Court Opinion

ID: 5536720
Source: CourtListenerOpinion
Date Created: 2022-01-10 18:23:40.816665+00
Date Added: 2024-06-11T08:34:43.045453
License: Public Domain

OPINION OF THE COURT
Memorandum.
The order of the Appellate Division should be affirmed, with costs.
*979This appeal presents the question whether plaintiff, an infant born with Down’s Syndrome, can recover from defendant hospitals the extraordinary expenses she will incur for special care and services upon reaching majority. The basis for her claim is that defendants negligently performed an amniocentesis test on her mother during pregnancy to determine whether the fetus had any genetic abnormality, and their erroneous report that the mother would give birth to a normal male child induced her to carry to term instead of aborting the fetus, resulting in plaintiff’s birth with a condition that will require special treatment throughout her lifetime. All other causes of action against defendants have been withdrawn, including the claims of plaintiff’s parents for damages, which were time-barred. While Special Term denied defendants’ motions to dismiss the infant’s cause of action, the Appellate Division reversed and dismissed the complaint, concluding, on the basis of Becker v Schwartz (46 NY2d 401), that there is no cause of action for wrongful life and that the life of one such as plaintiff, born in an impaired state, does not constitute injury to the infant.
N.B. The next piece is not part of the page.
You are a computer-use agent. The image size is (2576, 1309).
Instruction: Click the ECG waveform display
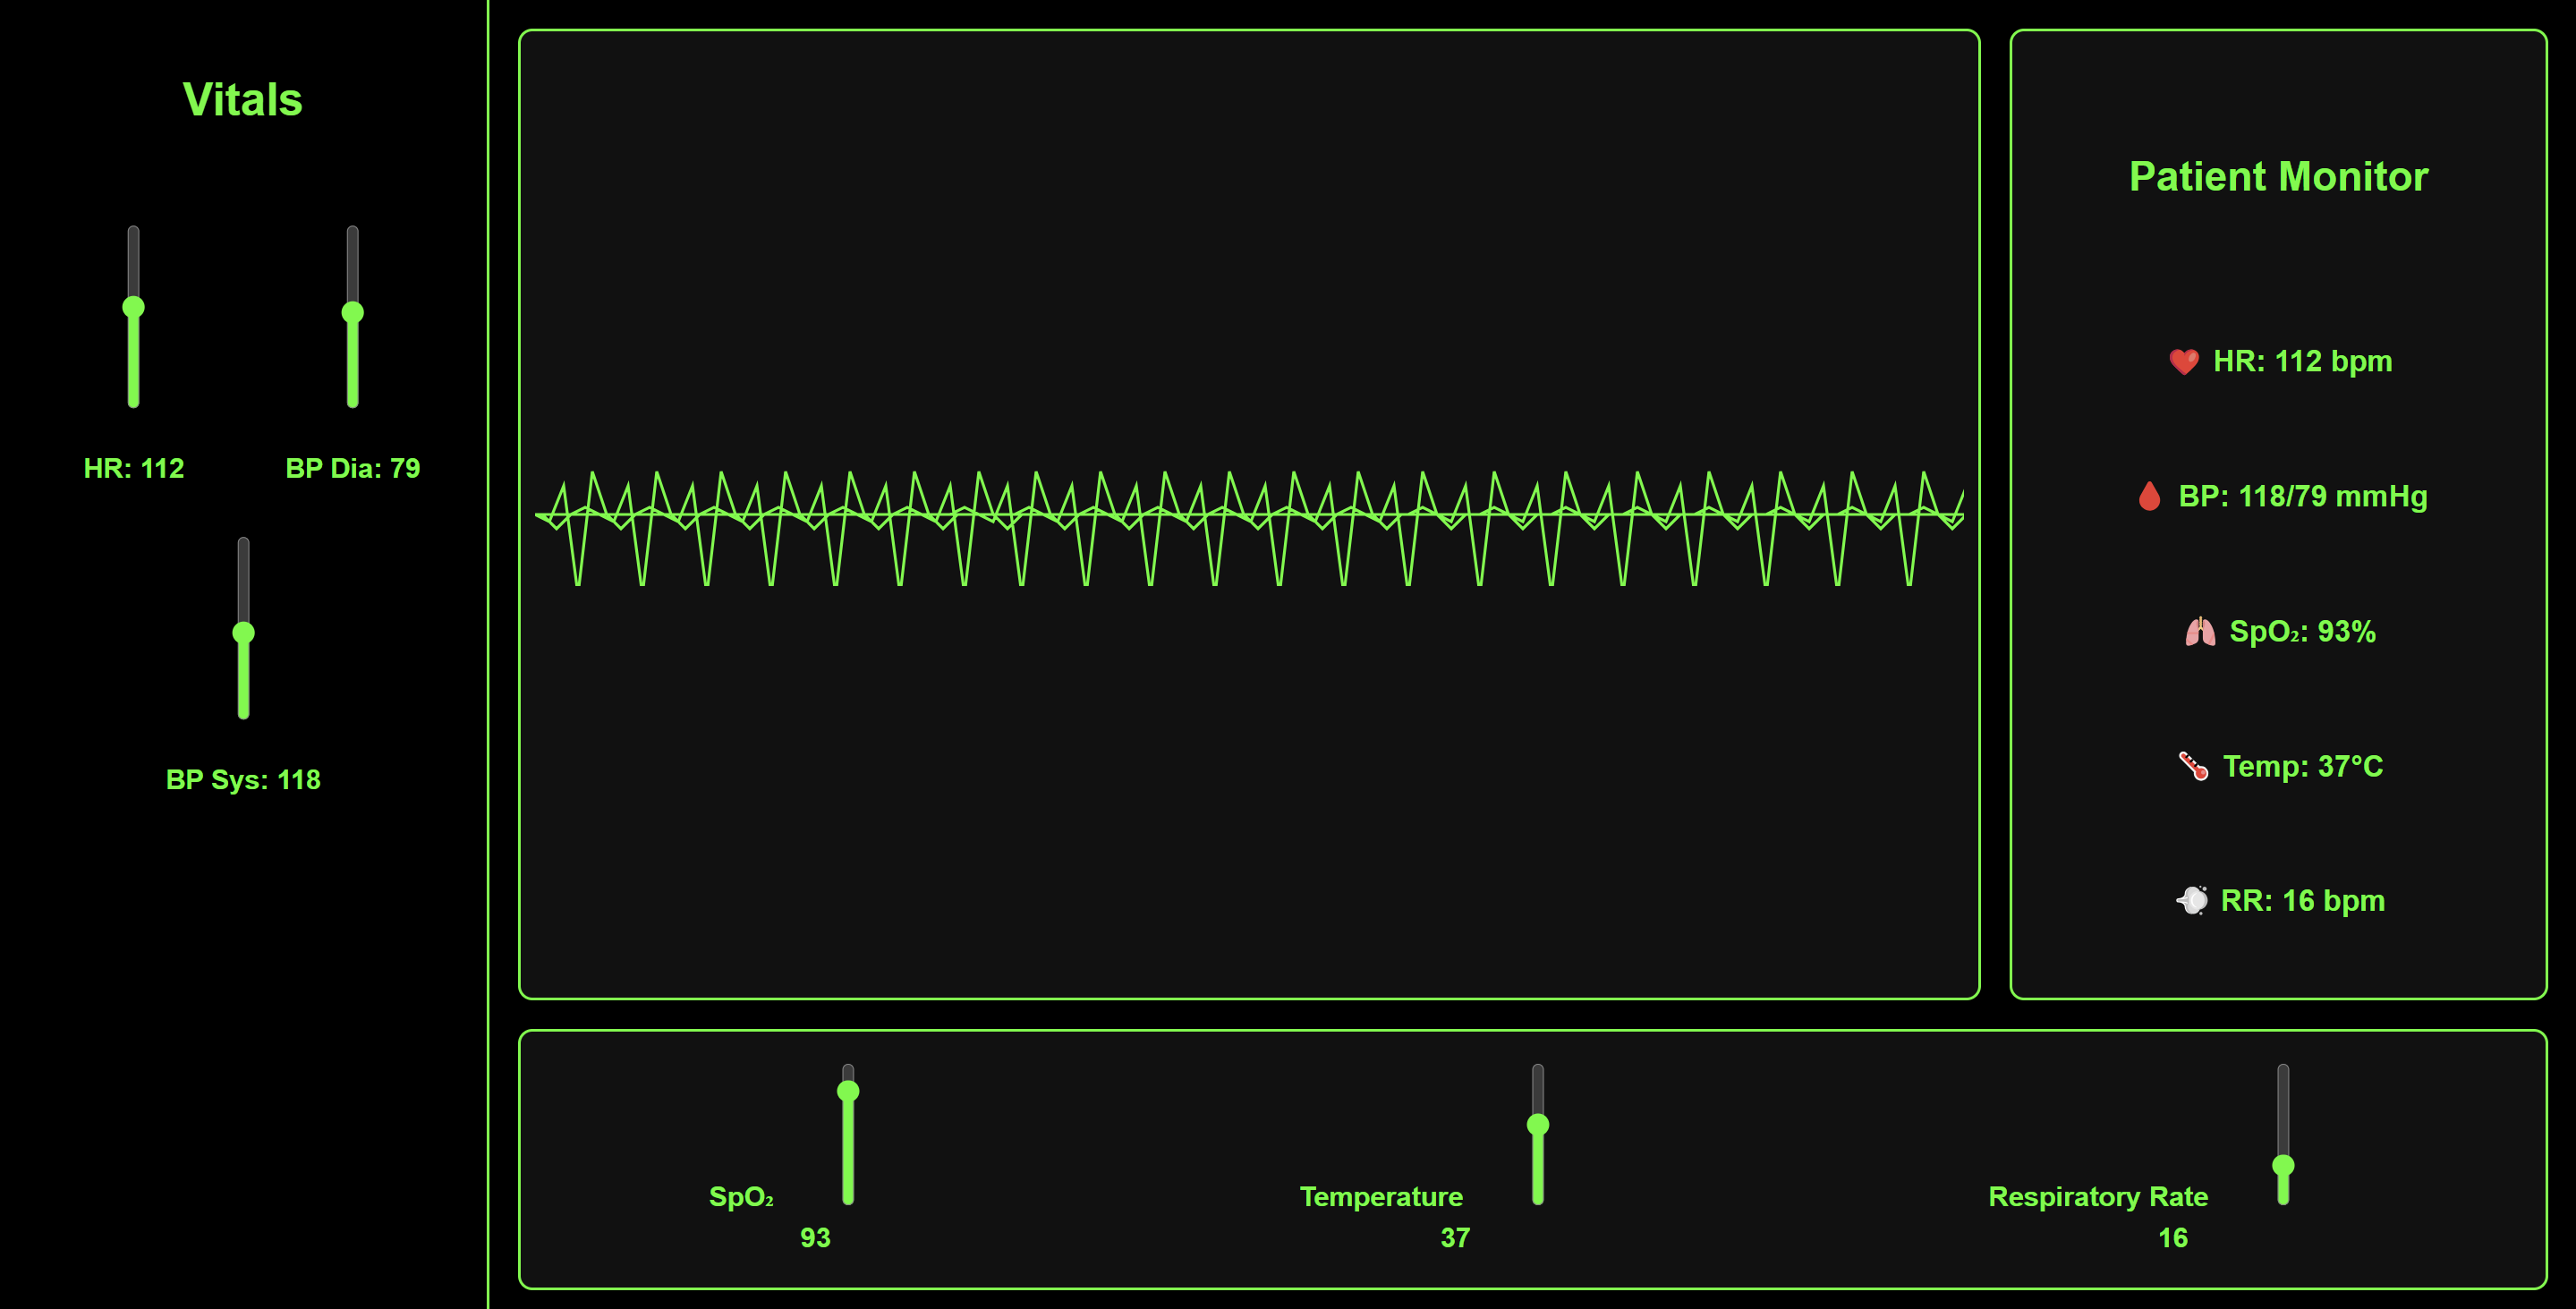coord(1248,514)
We agree with the Appellate Division that, while otherwise denominated, plaintiff’s cause of action is in fact one for wrongful life, which is not legally cognizable in this State. Nor is there any anomaly or inconsistency in the fact that plaintiff’s parents might, if their own claim had been timely brought, have recovered their pecuniary expense for the care and treatment of their infant (Becker v Schwartz, 46 NY2d 401, 412-413, supra), although plaintiff herself cannot recover these same expenses after her majority. While plaintiff’s parents might have established a breach of duty flowing from defendants to them, which was the proximate cause of injury requiring them to assume increased obligations, plaintiff’s own cause of action — being one for her own wrongful life — does not allege any legally cognizable injury and “demands a calculation of damages dependent upon a comparison between the Hobson’s choice of life in an impaired state and nonexistence”, which the law is not equipped to make (Becker v Schwartz, supra, p 412). Plaintiff’s argument that recovery should be allowed simply as a matter of public policy is one more appropriately addressed to the Legislature than a court of law.
*980Chief Judge Cooke and Judges Jasen, Jones, Wachtler, Simons and Kaye concur; Judge Meyer taking no part.
Order affirmed, with costs, in a memorandum.